TITLE:
Tumor-Associated Lymphatic and Venous Vessels in Medullary Thyroid Carcinomas
AUTHORS:
Tatsuo Tomita
KEYWORDS:
Blood Vessels, Chromogranin A, Factor 8, Immmunocytochemistry, Lymphatic Vessels, LYVE-1, Medullary Thyroid Carcinoma
JOURNAL NAME:
Open Journal of Pathology,
Vol.5 No.2,
April
13,
2015
ABSTRACT: Objective: Medullary thyroid carcinomas
(MTCs) invade local lymph node through lymphatic vessels and metastasize to
distant organs hematogenously and account for a significant mortality. There
are possibly increased lymphatic and venous vessels, through which the tumor
spreads to lymph nodes and distant organs. Materials and Methods: By
immunocytochemical staining for lymphatic and venous vessels, MTC lesions with
adjacent normal thyroid and both normal and metastatic lymph nodes were studied
for the peritumoral lymphatic and venous vessels, which were morphometrically
compared with those of normal thyroid and lymph nodes.

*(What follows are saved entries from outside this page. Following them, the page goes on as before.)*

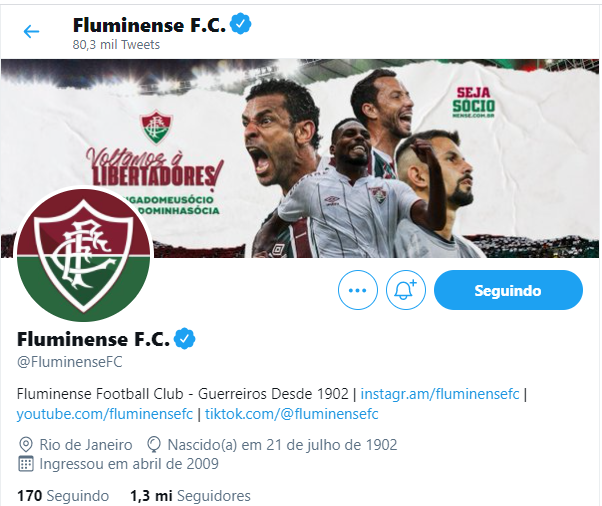The height and width of the screenshot is (506, 602).
Task: Click the @FluminenseFC handle
Action: [69, 362]
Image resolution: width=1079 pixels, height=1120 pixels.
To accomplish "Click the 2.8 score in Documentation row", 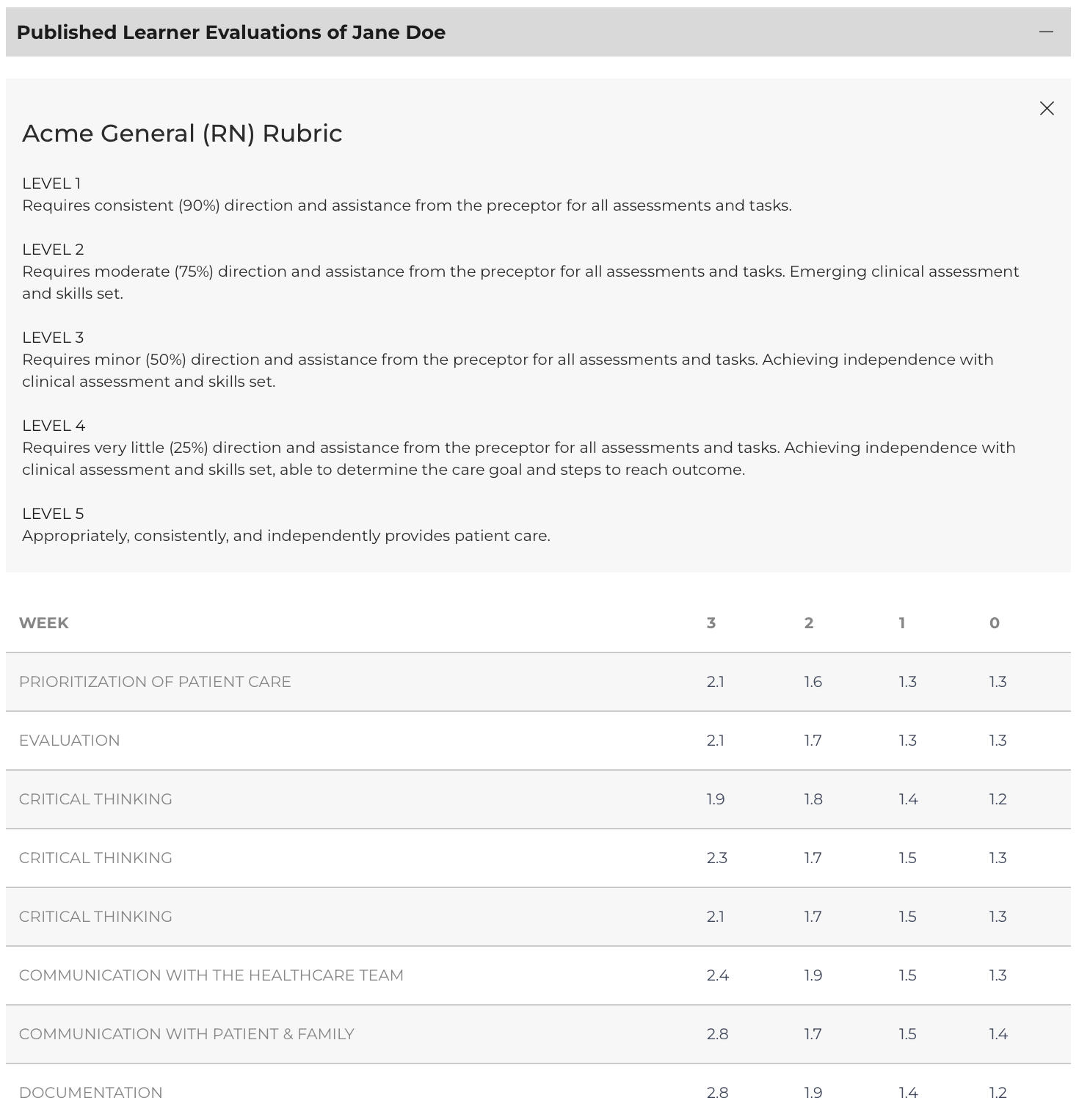I will point(717,1093).
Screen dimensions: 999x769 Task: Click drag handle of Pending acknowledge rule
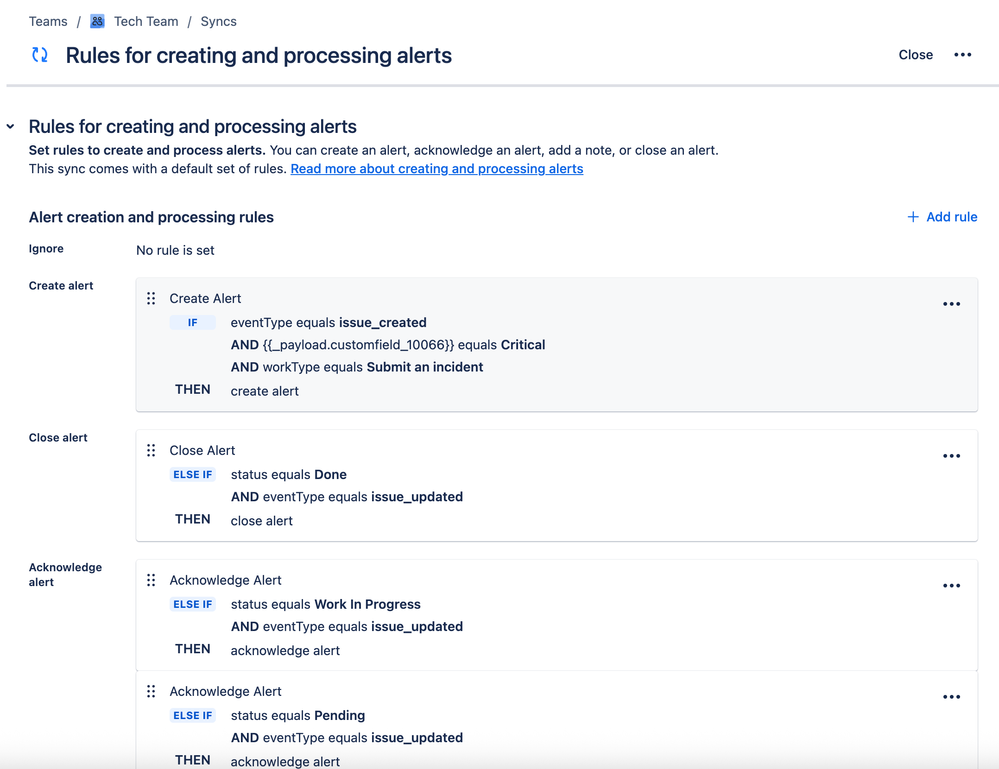click(x=151, y=691)
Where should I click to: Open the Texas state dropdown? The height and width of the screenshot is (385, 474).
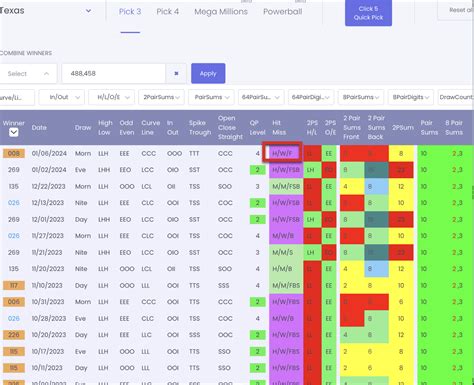click(46, 11)
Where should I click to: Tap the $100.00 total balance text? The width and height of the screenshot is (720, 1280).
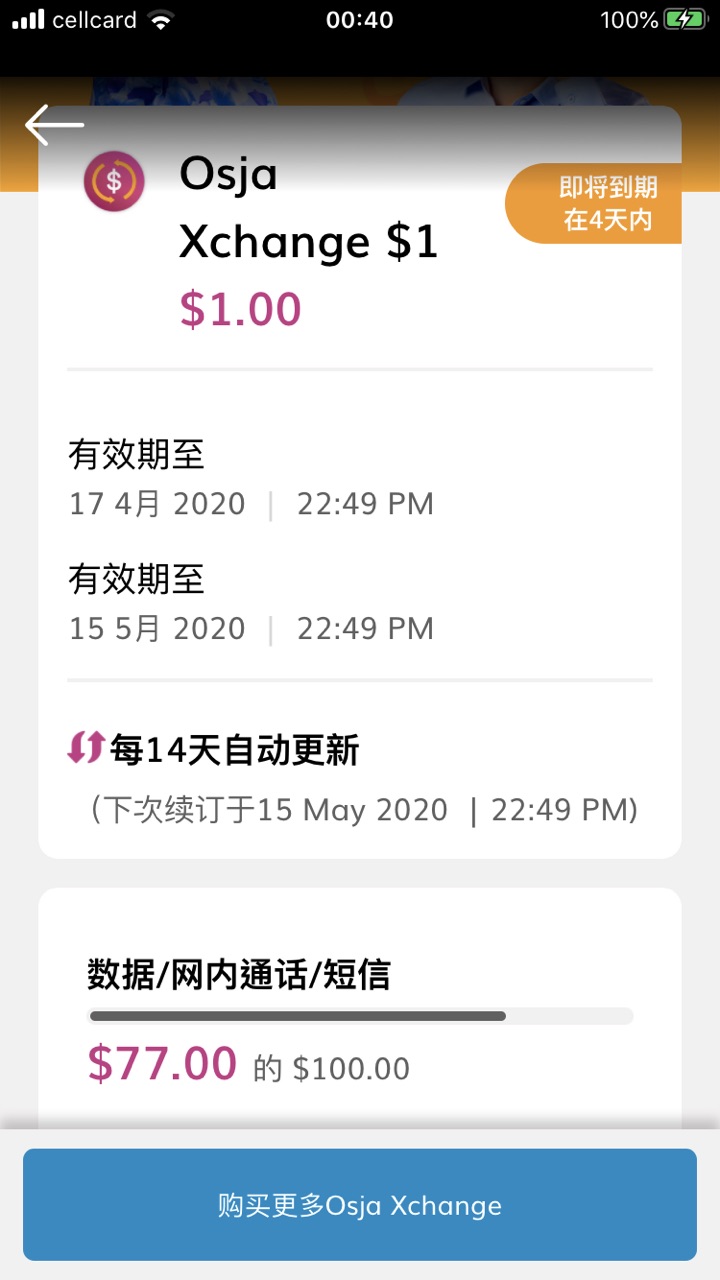351,1069
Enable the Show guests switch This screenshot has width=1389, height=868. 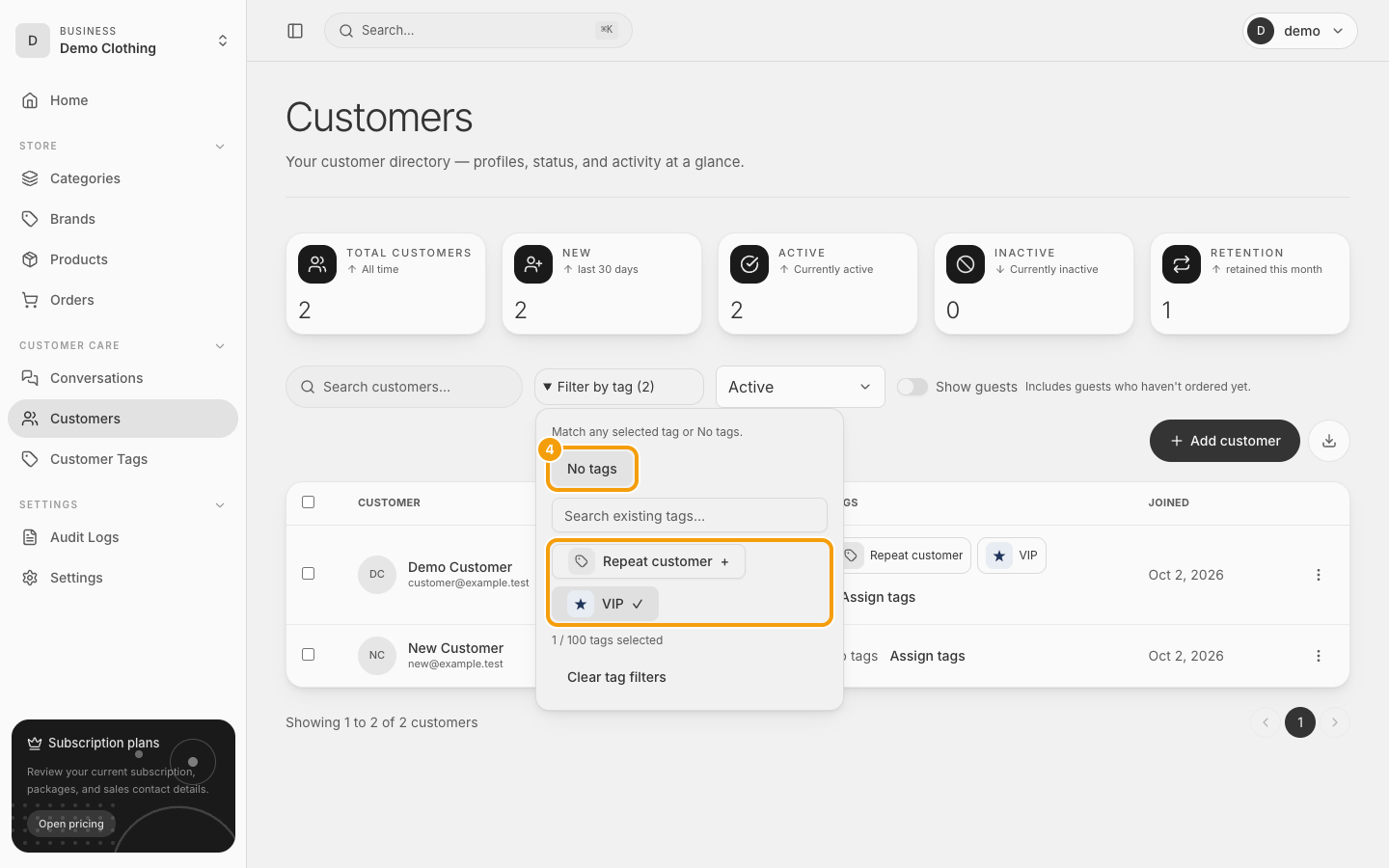point(912,387)
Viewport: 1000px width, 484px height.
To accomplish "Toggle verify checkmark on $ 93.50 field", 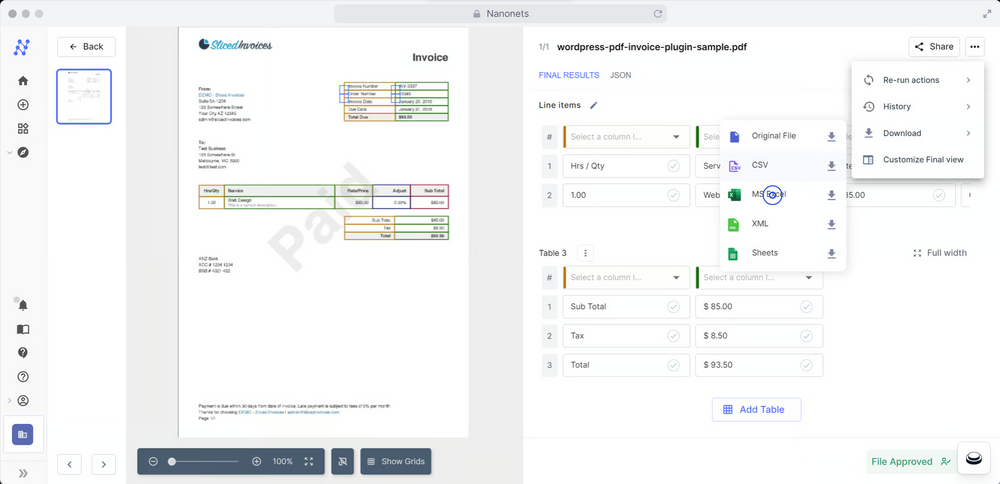I will click(x=806, y=365).
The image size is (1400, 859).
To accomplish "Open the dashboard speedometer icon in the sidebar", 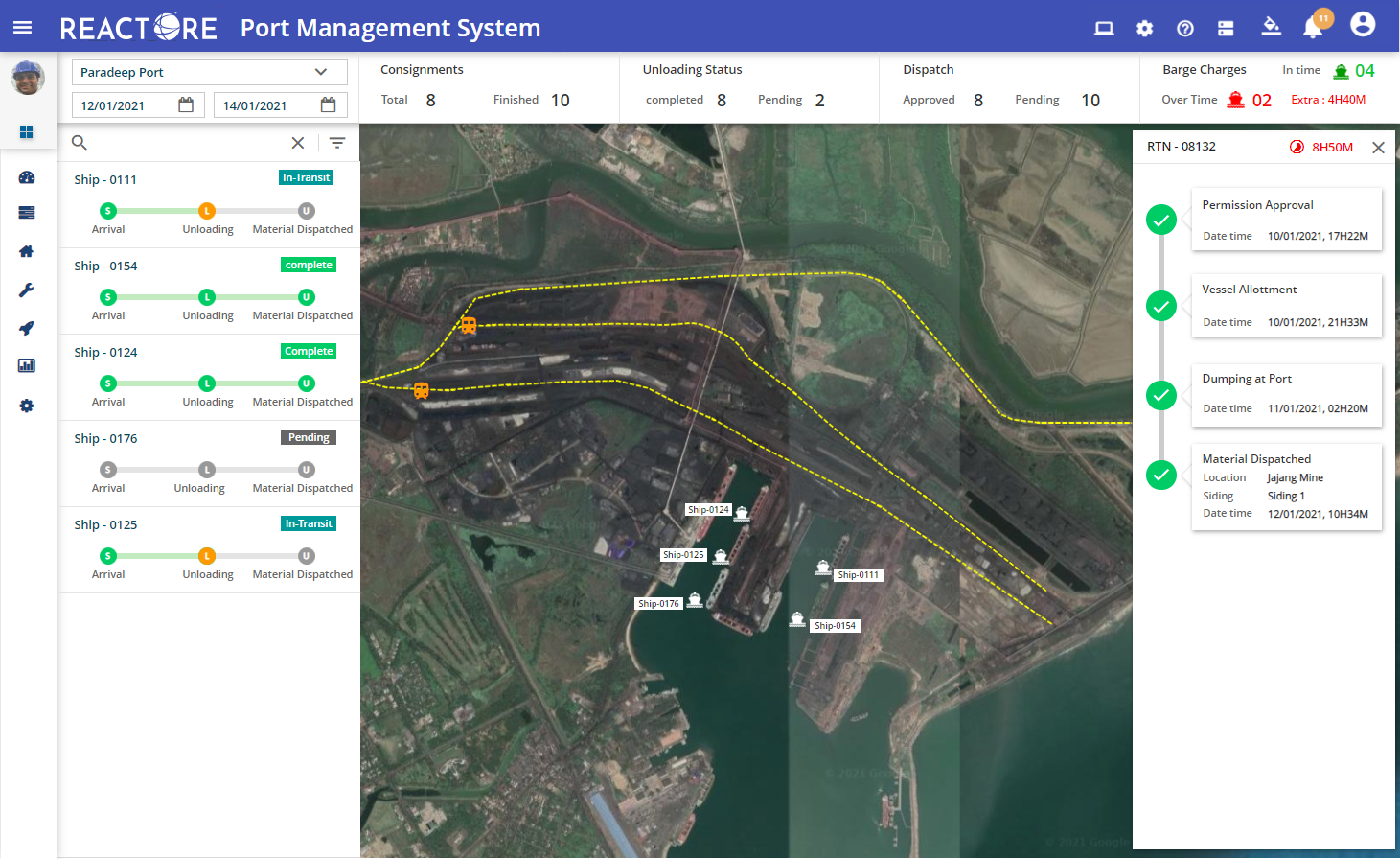I will tap(28, 177).
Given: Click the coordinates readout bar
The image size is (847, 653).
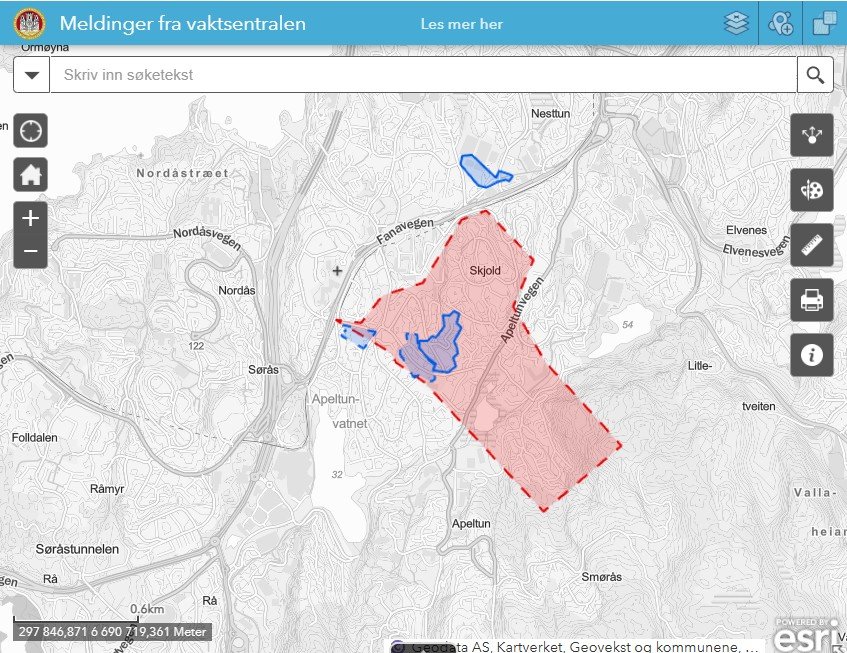Looking at the screenshot, I should tap(112, 632).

Sixteen cases of MTC
cases with adjacent thyroid tissues and attached lymph nodes were
immunocytochemically stained for lymphatic vessels using lymphatic vessel
hyaluronan receptor (LYVE-1) and venous vessels for factor VIII (F-8). The
immunostained sections of MTC lesions and metastatic lymph nodes were
morphometrically compared for the number and sizes of the vessels with those of
normal thyroid tissues and lymph nodes. Results: Significantly increased
lymphatic vessels and markedly increased blood vessels were identified in many
MTC cases at the peritumoral tissues and metastatic lymph nodes whereas a few
lymphatic vessels and no venous vessels were identified in midst of MTCs. The
irregular peritumoral lymphatic vessels resembled that of immature lymphatic
vessels observed in papillary thyroid carcinomas and increased irregularly,
entrapped venous vessels in peritumoral tissues resembled those observed in
follicular thyroid carcinomas. Conclusion: The significantly increased
lymphatic vessels and markedly increased venous vessels in the peritumoral
thyroid tissue support a propensity of MTCs for providing an easy access of
tumor cells to both lymphatic spread to the regional lymph nodes and venous
spread to distant organs with further tumor spread through metastatic lymph
nodes by moderately increased lymphatic and venous vessels.